Standalone (no supervisor): the framework supplies { artifacts: {} }. Mutations are harmless no-ops — useful if the same tool gets used in both contexts.

A supervisor declares artifactsSchema and tools registered to it inherit typed ctx.artifacts.*:

ai.supervisor({
artifactsSchema: v.object({
blocks: v.array(blockSchema).optional(),
citations: v.array(citationSchema).optional(),
}),
// tools see ctx.artifacts typed as { blocks?, citations? }
});

Standalone tools fall back to Record<string, unknown>.

Every tool-call failure surfaces as ToolExecutionError (code: "TOOL_EXEC_FAILED") with toolName and tripIndex. The root cause attaches via error.cause:

  • Schema validation → SchemaValidationError wrapped in ToolExecutionError
  • Your execute threw → the thrown error is cause
  • Provider failure mid-dispatch → a ProviderError subclass

See Handle errors.

const result = await myAgent.execute("Pick a city and tell me the weather.");
for (const call of result.report.toolCalls) {
console.log(call.tripIndex, call.name, call.input, call.output, call.duration);
}

Each ToolCall carries startedAt, endedAt, duration.

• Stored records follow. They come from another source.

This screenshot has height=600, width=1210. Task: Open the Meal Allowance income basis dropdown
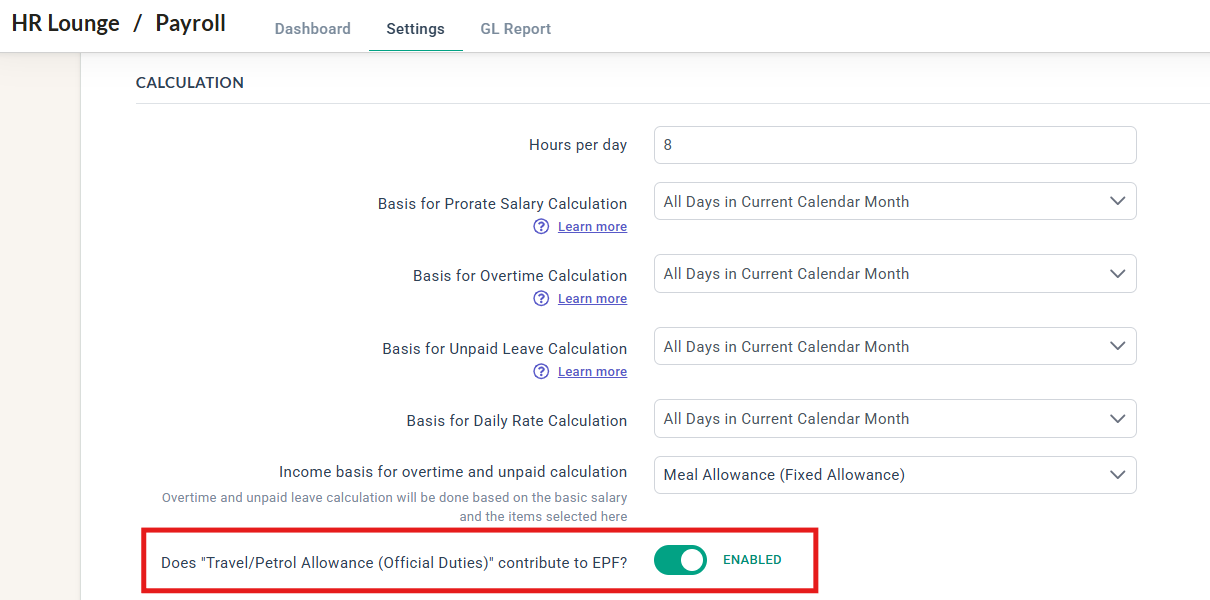click(x=895, y=475)
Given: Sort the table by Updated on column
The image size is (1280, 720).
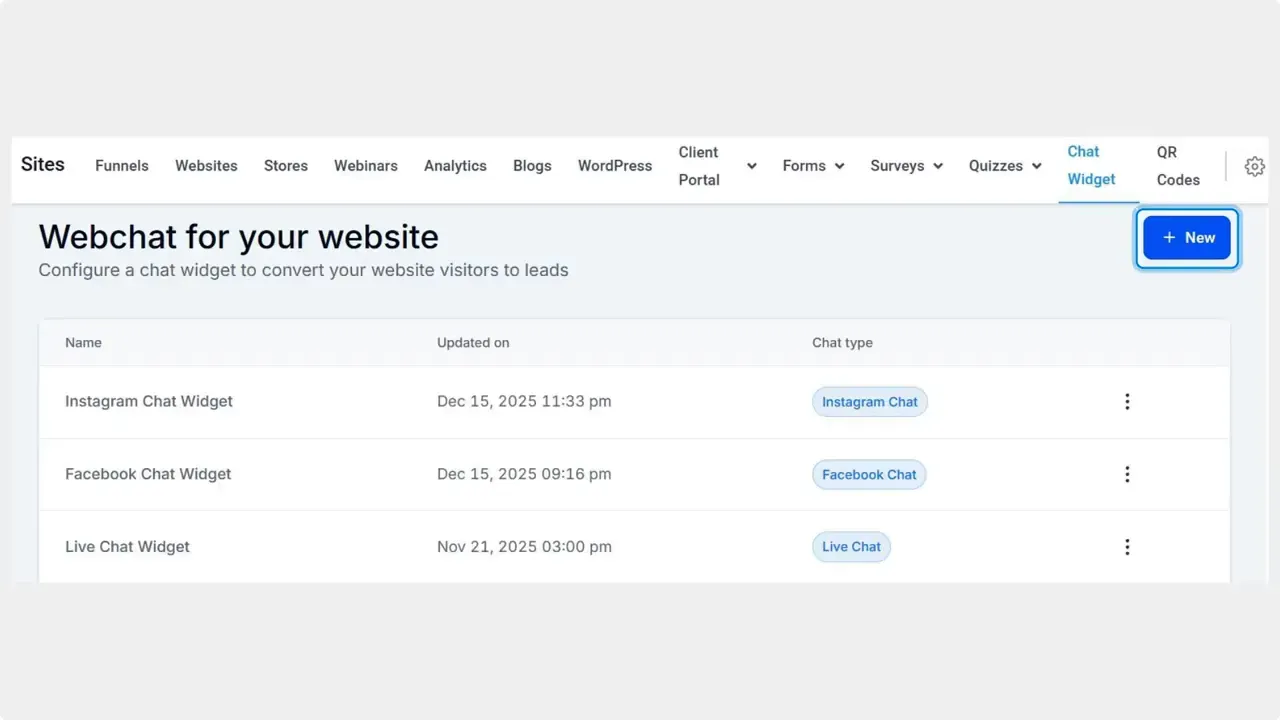Looking at the screenshot, I should coord(473,342).
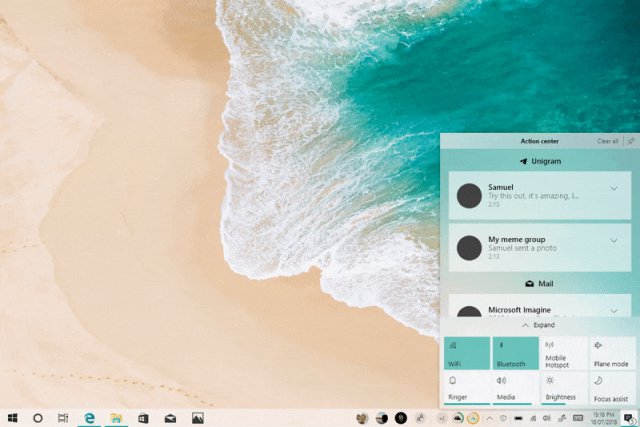
Task: Click the pin icon in Action center header
Action: pyautogui.click(x=630, y=141)
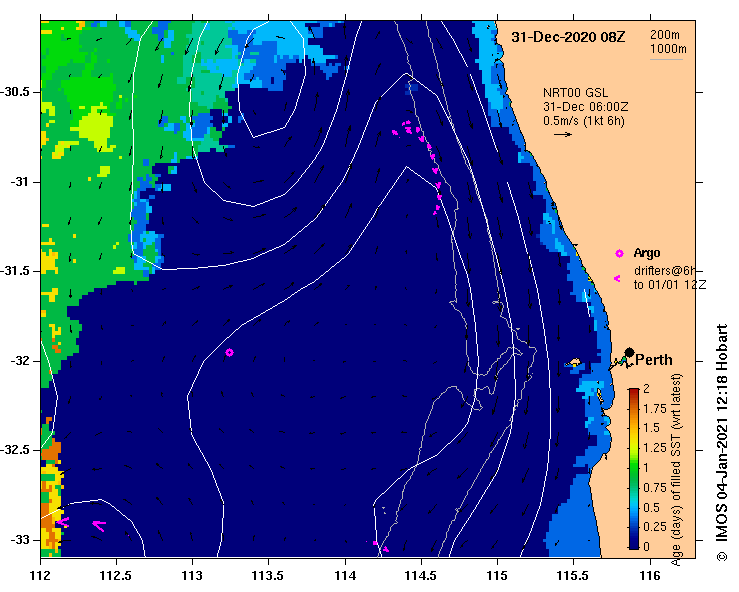The height and width of the screenshot is (592, 739).
Task: Click the magenta Argo circle in the legend
Action: 619,254
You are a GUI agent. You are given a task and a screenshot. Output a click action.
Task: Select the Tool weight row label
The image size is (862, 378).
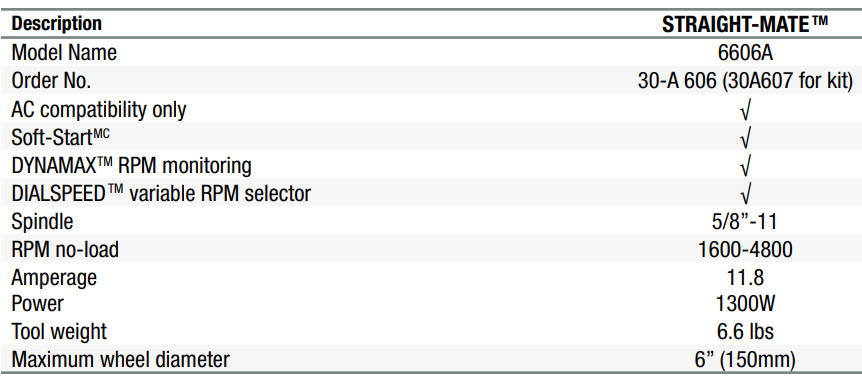(59, 332)
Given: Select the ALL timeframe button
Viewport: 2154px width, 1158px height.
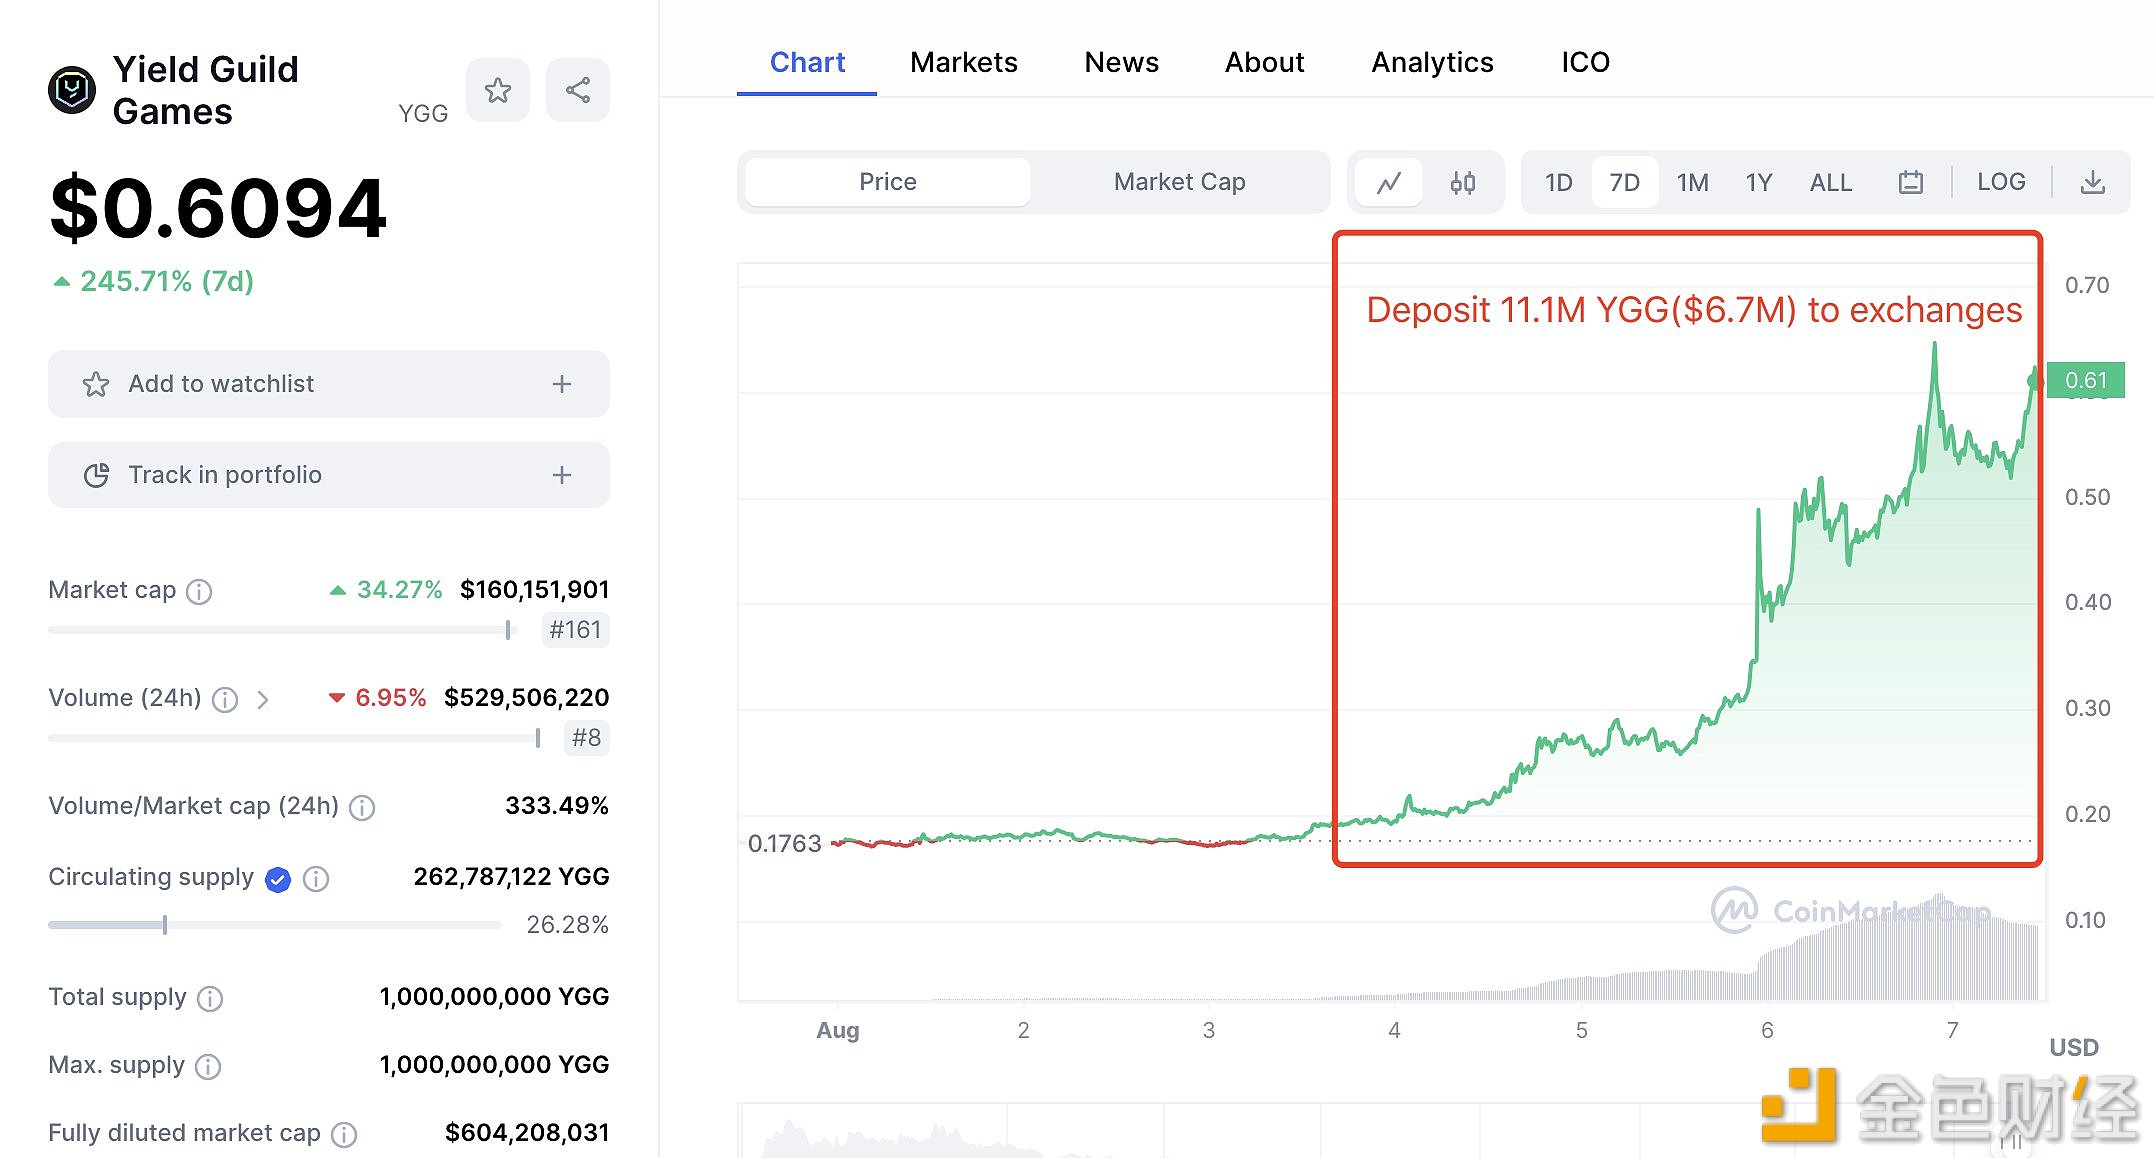Looking at the screenshot, I should point(1828,181).
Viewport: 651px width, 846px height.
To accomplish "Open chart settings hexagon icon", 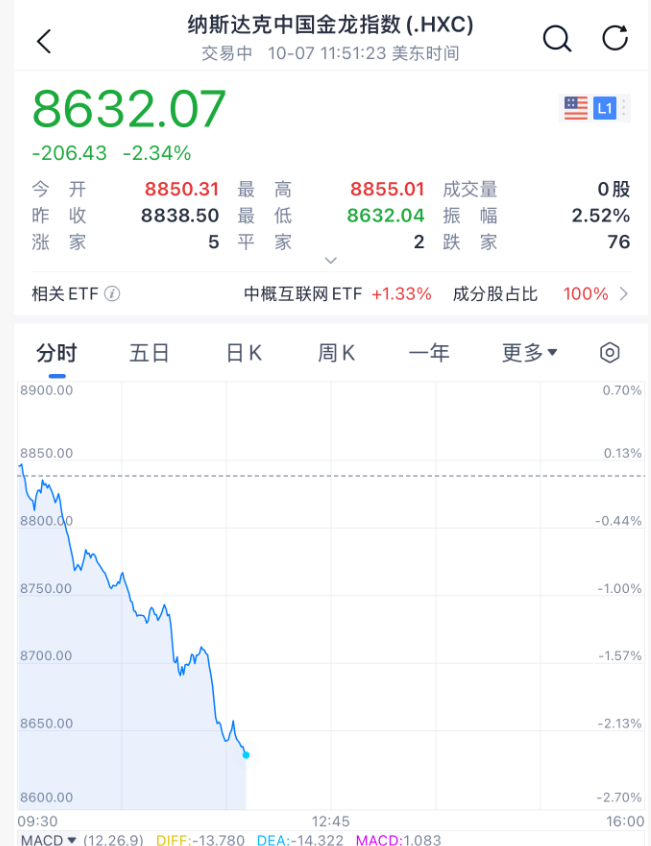I will pyautogui.click(x=610, y=352).
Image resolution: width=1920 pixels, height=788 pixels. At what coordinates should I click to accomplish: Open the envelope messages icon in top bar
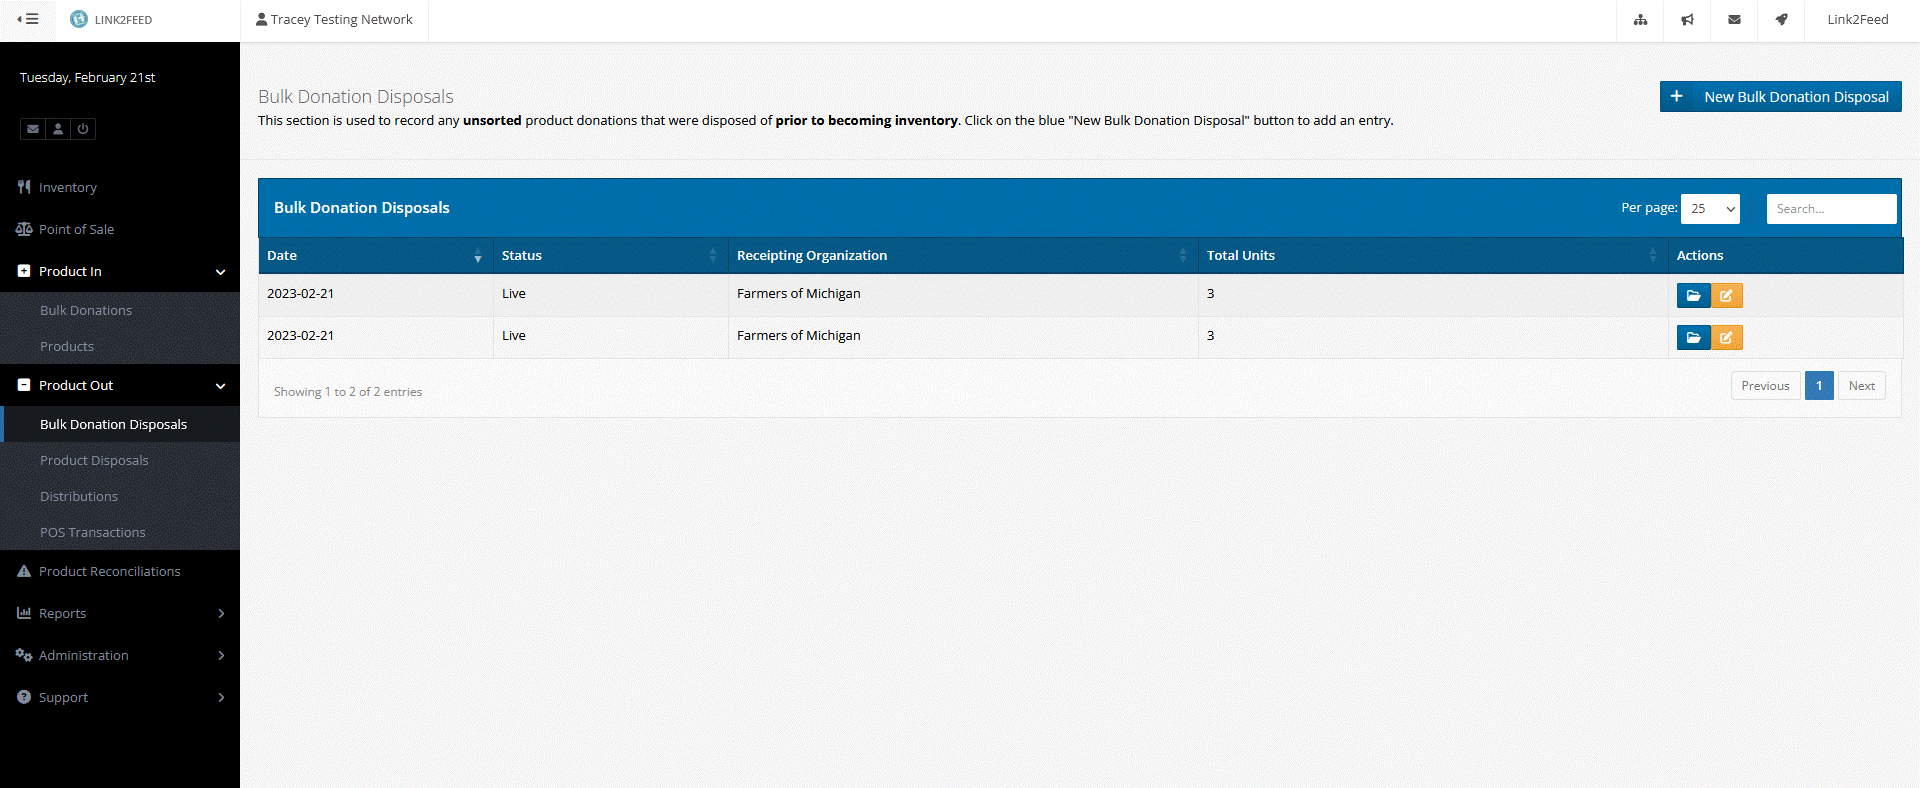[x=1734, y=20]
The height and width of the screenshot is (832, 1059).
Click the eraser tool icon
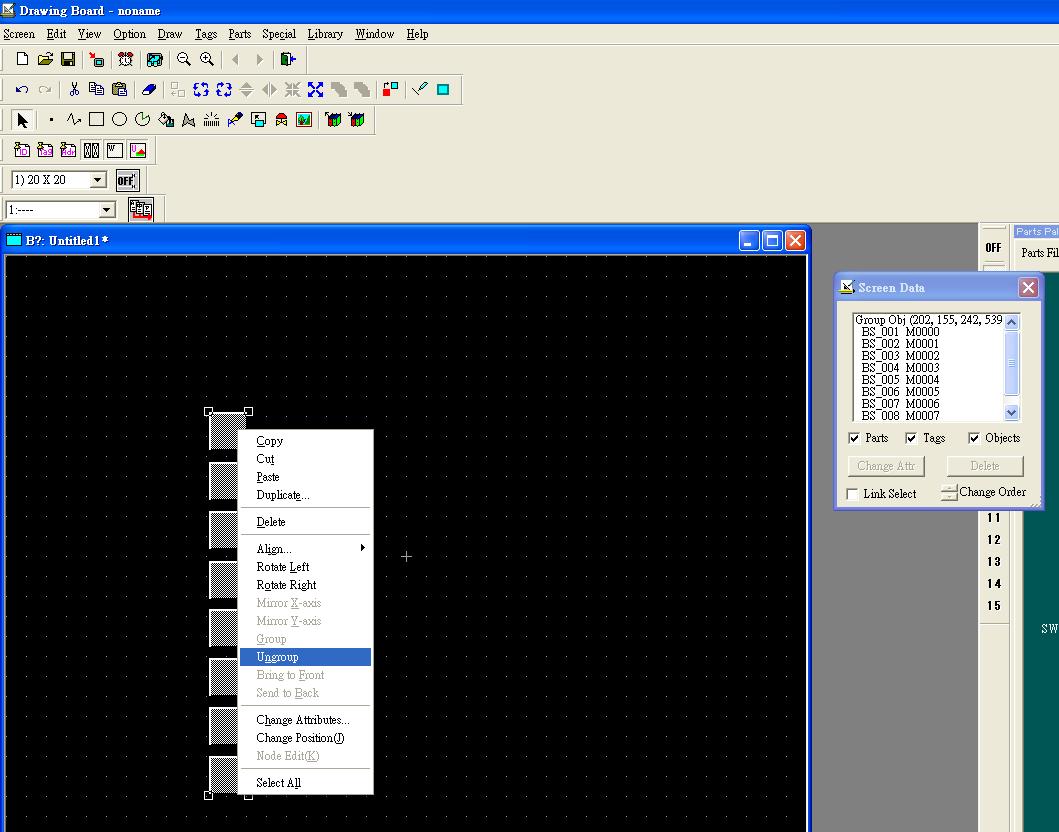click(x=149, y=90)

  • agent.tool.calling{ tool, input, tripIndex }
  • agent.tool.calledToolCall & { tool } (full record)
  • agent.tool.failed{ tool, input, error, tripIndex }

Subscribe at factory / instance / per-call.

Higher primitives expose .asTool():

const wrapped = myWorkflow.asTool({
description: "Run the catalog ingestion workflow",
inputSchema: v.object({ url: v.string() }),
});
const agent = ai.agent({ model, tools: [wrapped] });

Workflow errors surface as ToolExecutionError with cause pointing at the original WorkflowError subclass.